(Beginning of Supplied data)

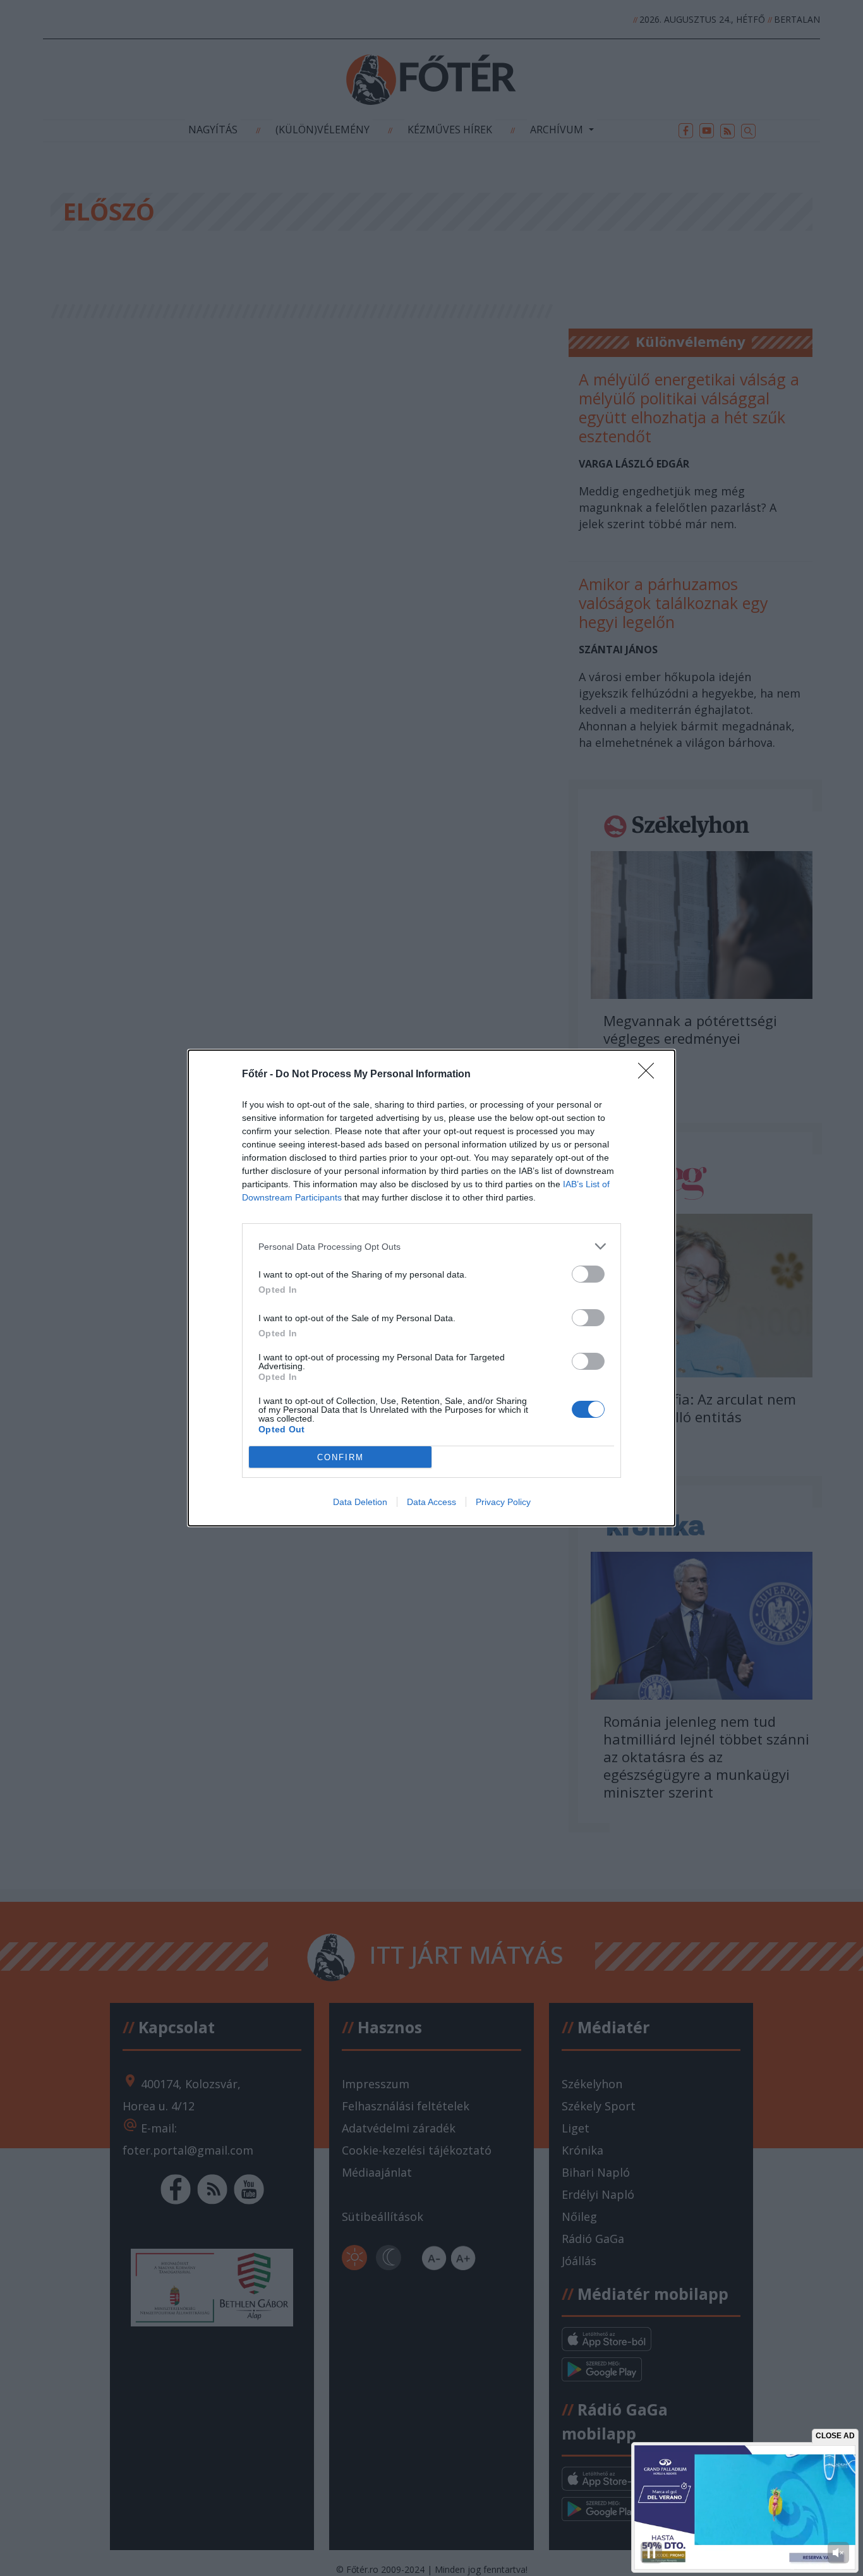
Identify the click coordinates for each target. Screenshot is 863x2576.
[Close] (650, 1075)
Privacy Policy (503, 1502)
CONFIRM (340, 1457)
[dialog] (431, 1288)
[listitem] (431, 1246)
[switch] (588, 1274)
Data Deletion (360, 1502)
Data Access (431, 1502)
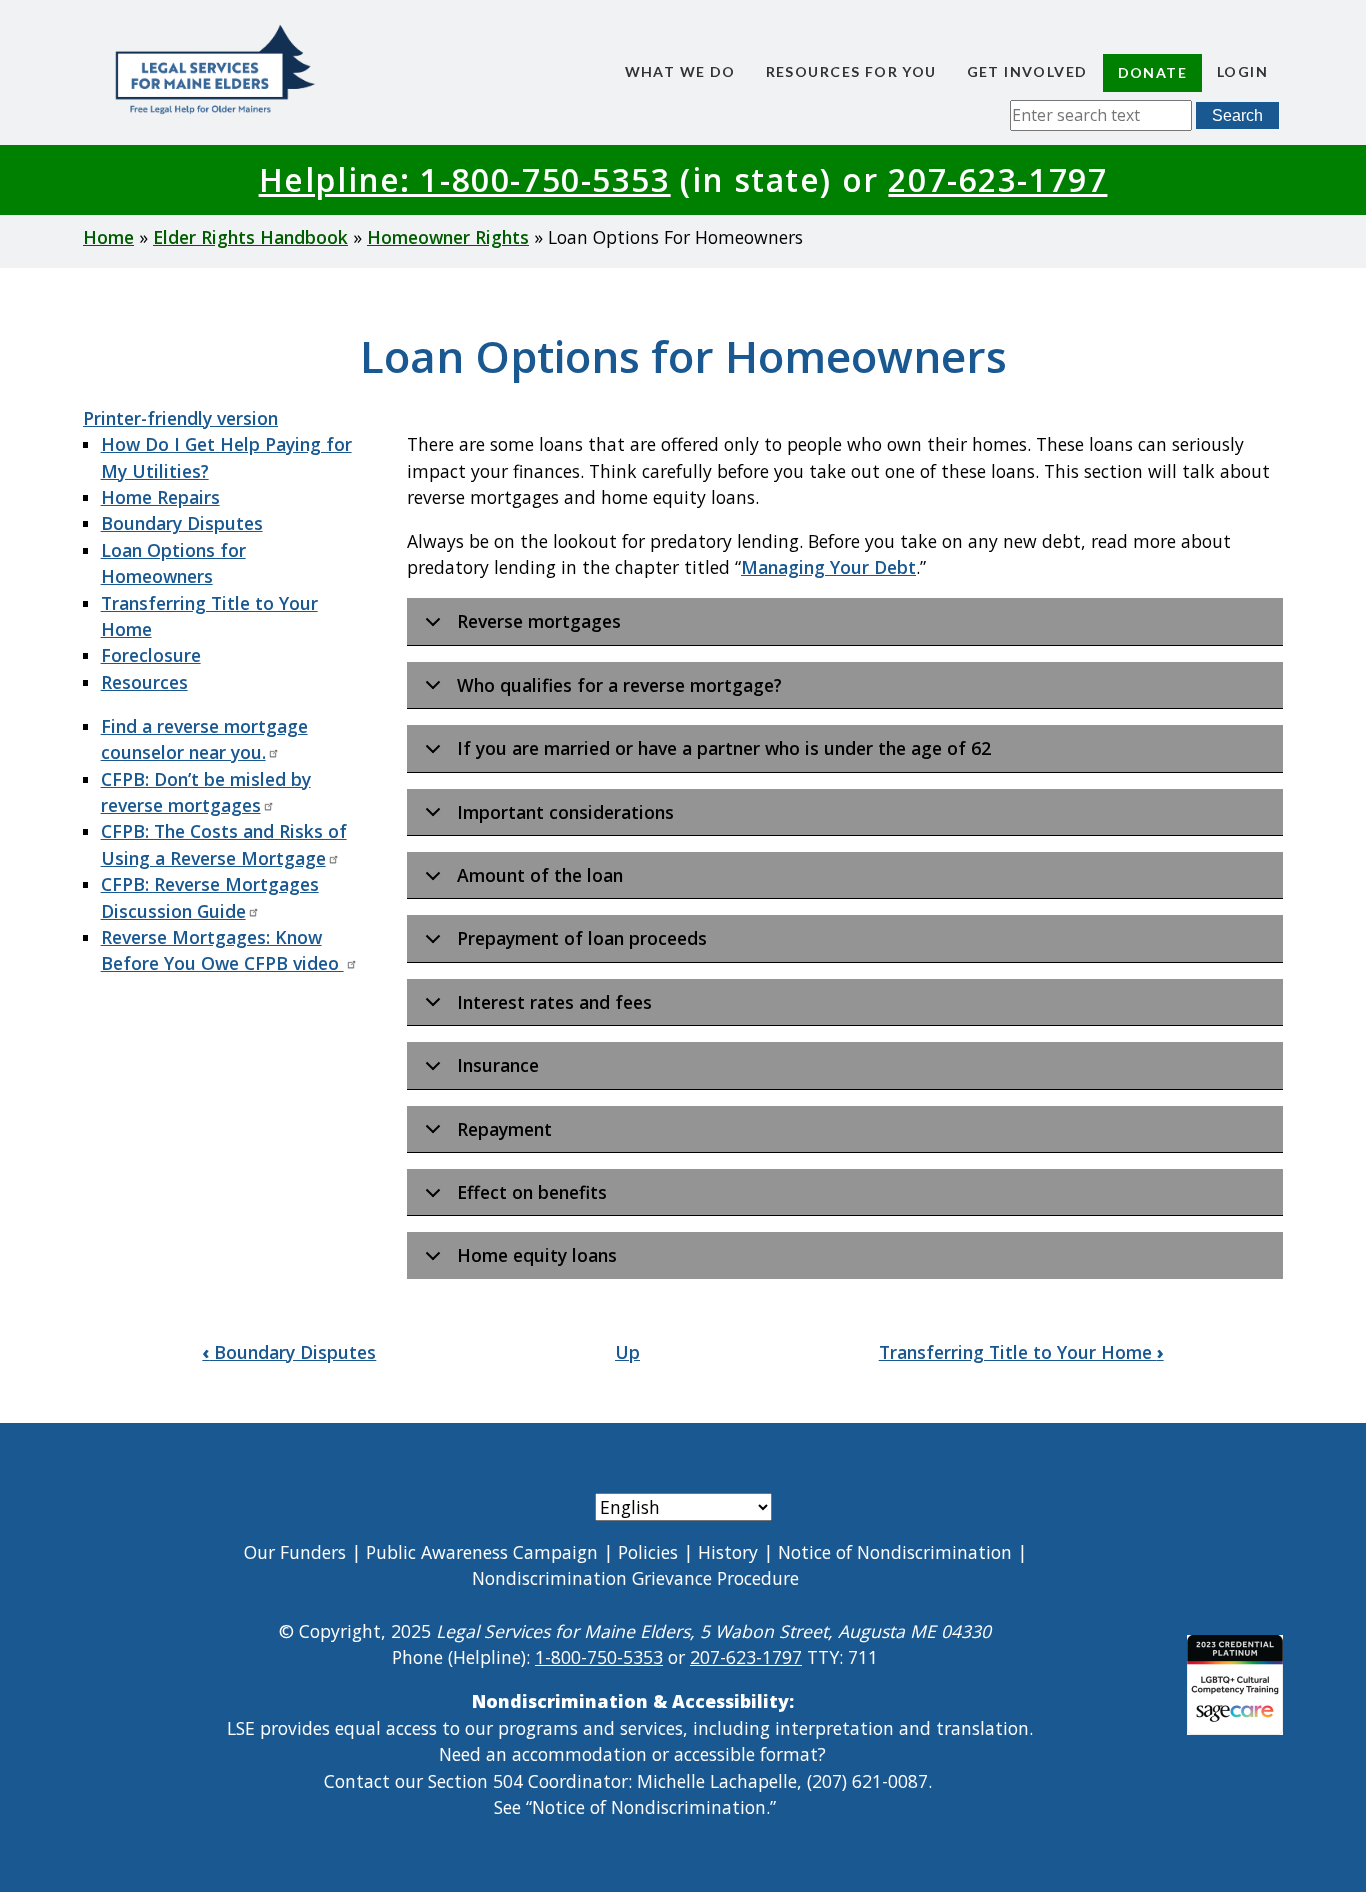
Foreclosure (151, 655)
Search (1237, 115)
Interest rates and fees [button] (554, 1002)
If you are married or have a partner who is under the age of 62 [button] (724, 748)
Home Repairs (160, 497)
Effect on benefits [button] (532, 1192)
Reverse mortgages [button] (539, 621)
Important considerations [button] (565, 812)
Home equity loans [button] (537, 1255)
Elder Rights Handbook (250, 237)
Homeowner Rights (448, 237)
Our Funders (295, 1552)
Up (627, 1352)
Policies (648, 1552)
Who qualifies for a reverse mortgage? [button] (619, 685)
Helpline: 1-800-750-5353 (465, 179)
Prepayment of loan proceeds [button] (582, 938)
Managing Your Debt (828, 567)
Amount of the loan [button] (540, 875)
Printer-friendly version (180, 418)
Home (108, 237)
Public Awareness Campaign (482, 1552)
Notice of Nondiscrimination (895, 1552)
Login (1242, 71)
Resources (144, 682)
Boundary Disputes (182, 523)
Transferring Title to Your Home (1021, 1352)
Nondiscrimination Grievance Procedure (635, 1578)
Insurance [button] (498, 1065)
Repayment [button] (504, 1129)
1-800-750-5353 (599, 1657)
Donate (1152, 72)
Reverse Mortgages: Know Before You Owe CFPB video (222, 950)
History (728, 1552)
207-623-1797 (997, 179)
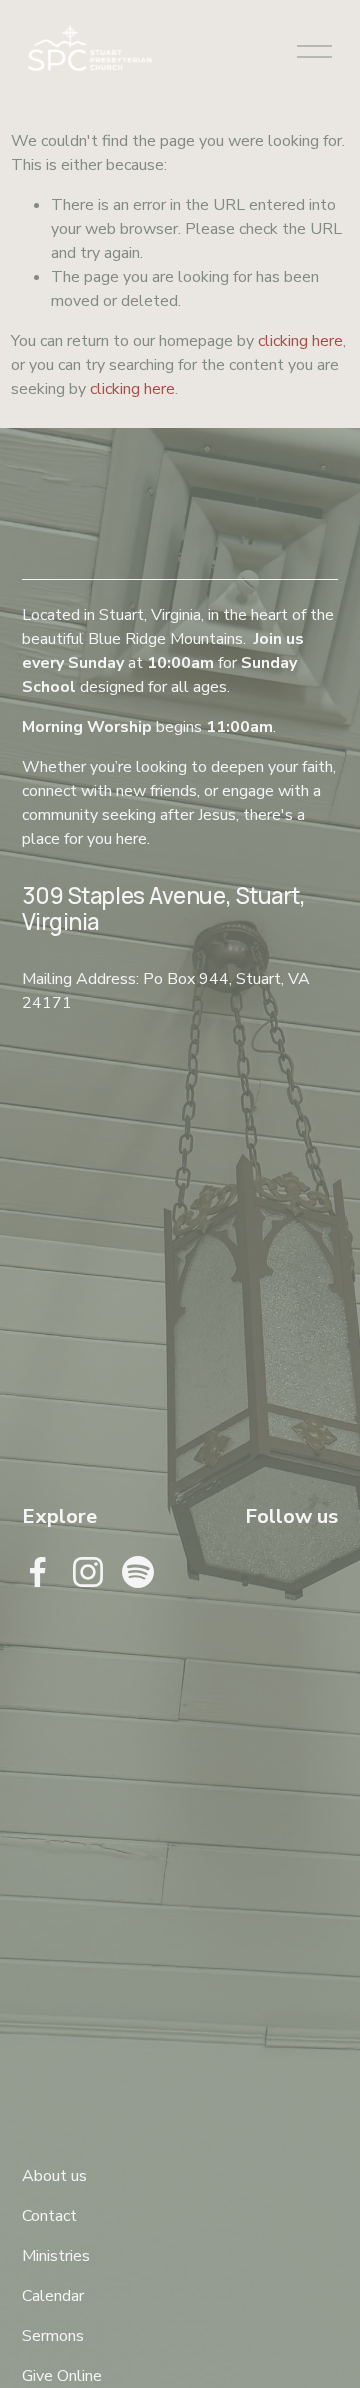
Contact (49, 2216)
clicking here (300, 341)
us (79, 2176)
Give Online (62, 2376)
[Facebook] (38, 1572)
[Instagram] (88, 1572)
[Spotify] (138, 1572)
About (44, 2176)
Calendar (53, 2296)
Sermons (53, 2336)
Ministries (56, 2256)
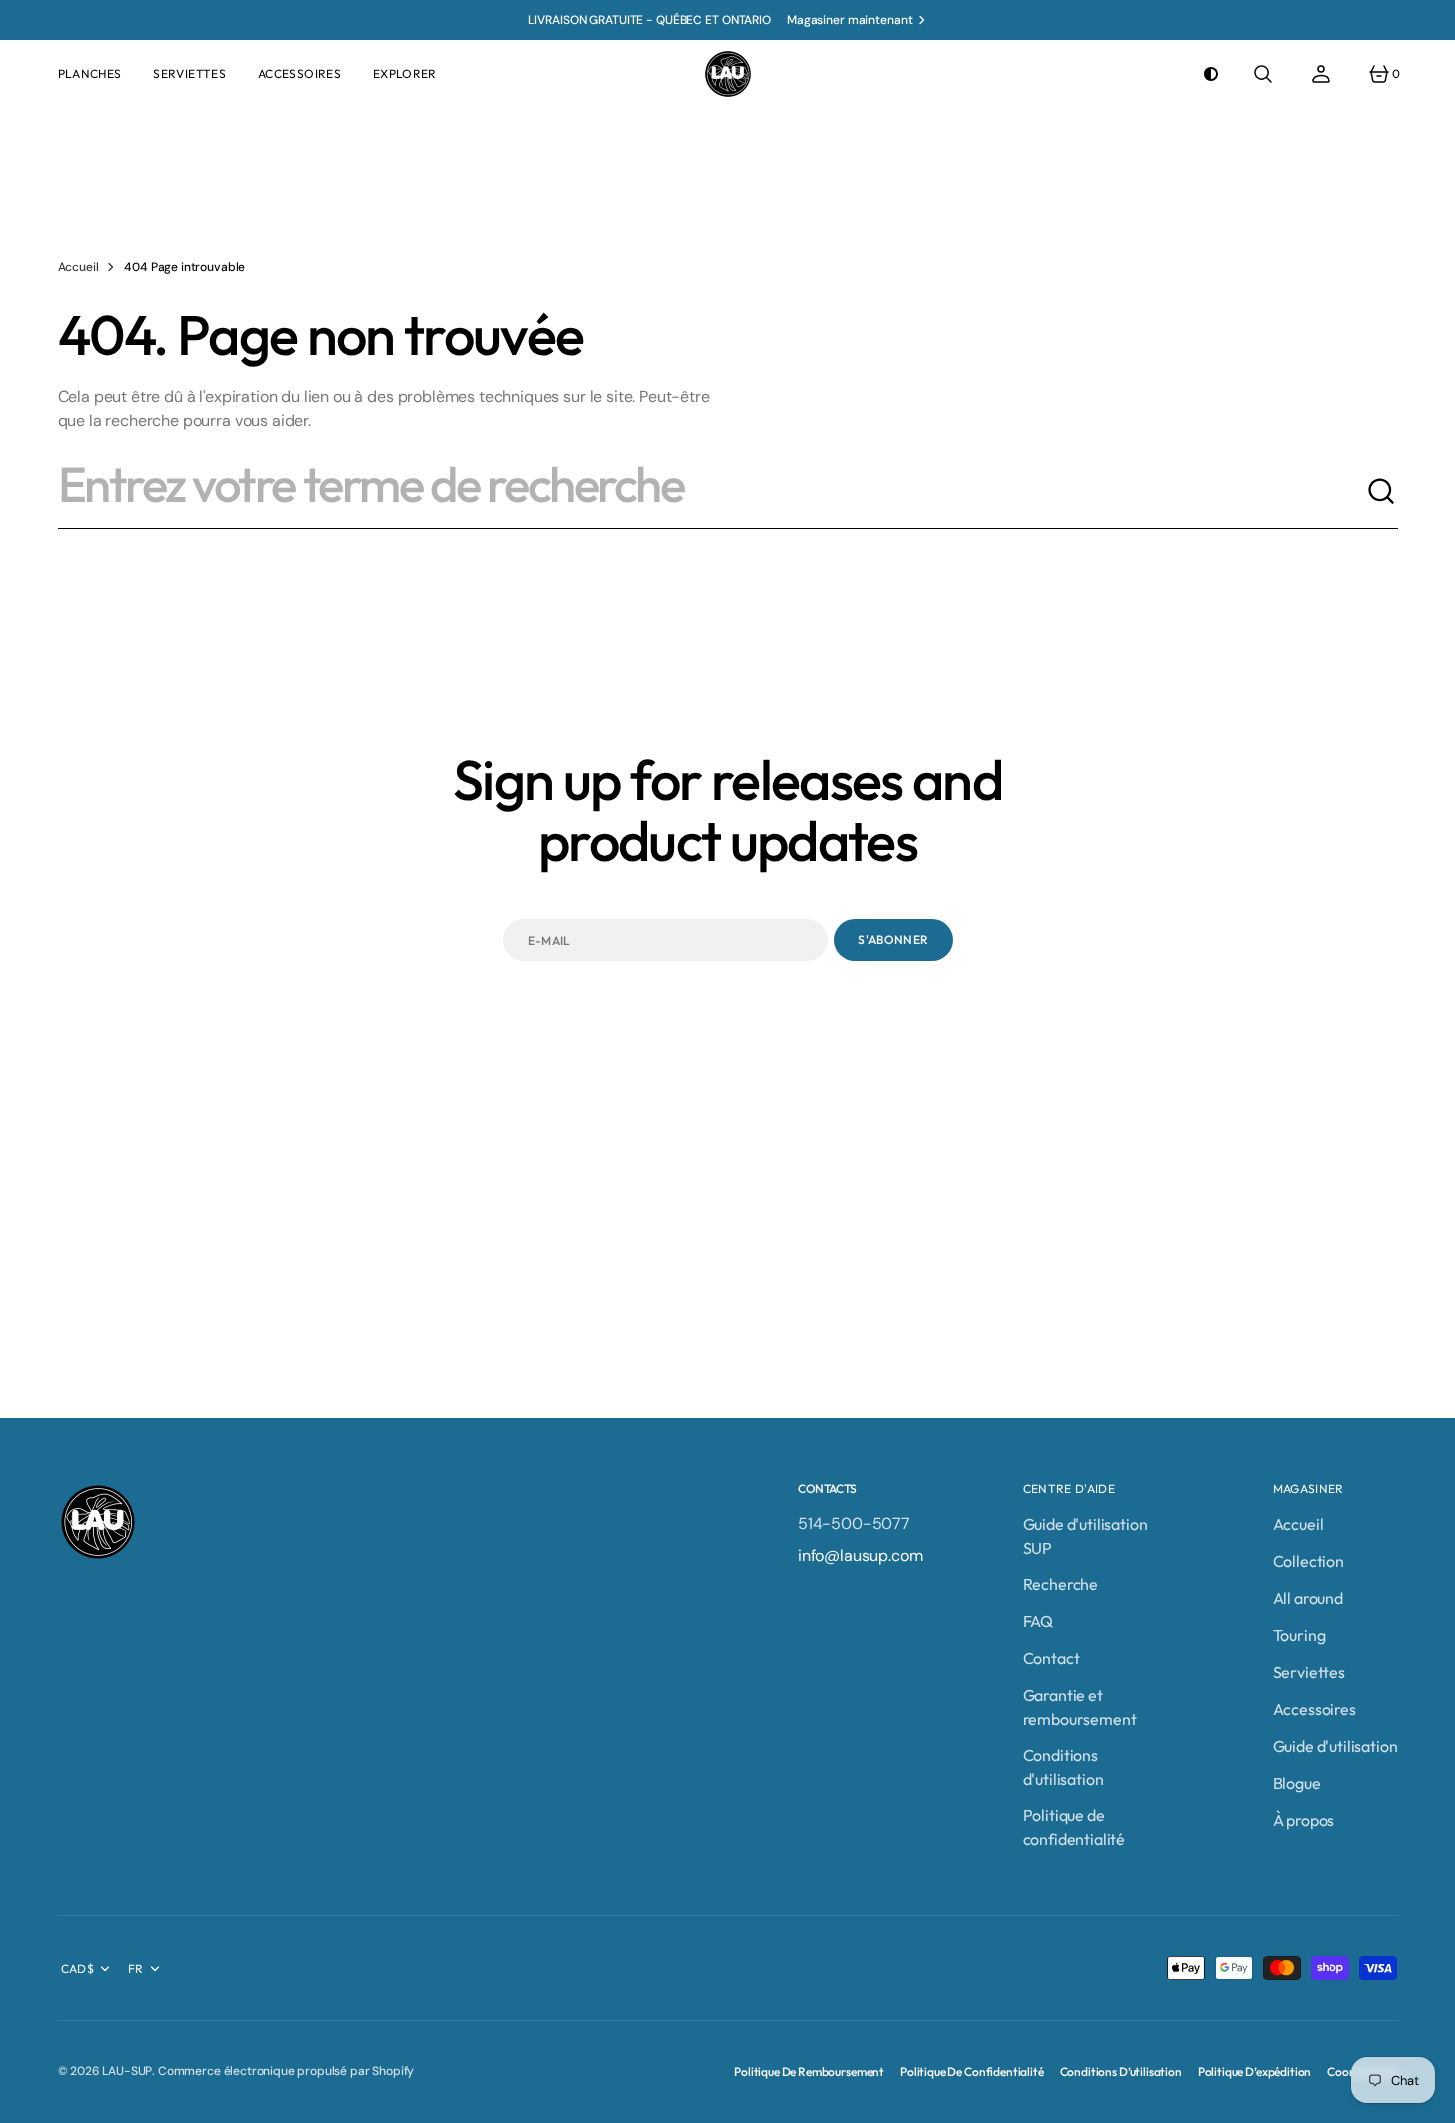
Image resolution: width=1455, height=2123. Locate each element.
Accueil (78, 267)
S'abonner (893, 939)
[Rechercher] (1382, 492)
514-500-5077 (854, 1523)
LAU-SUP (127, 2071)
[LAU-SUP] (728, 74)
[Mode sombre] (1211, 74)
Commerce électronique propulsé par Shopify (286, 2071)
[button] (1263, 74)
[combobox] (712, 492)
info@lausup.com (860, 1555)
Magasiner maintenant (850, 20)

(End of Supplied data)

Assignment:
Check each line of the data for "Your". Copy the lines where it turns up.

Reply to the exercise:
Managing Your Debt (828, 567)
Transferring Title to Your Home (1021, 1352)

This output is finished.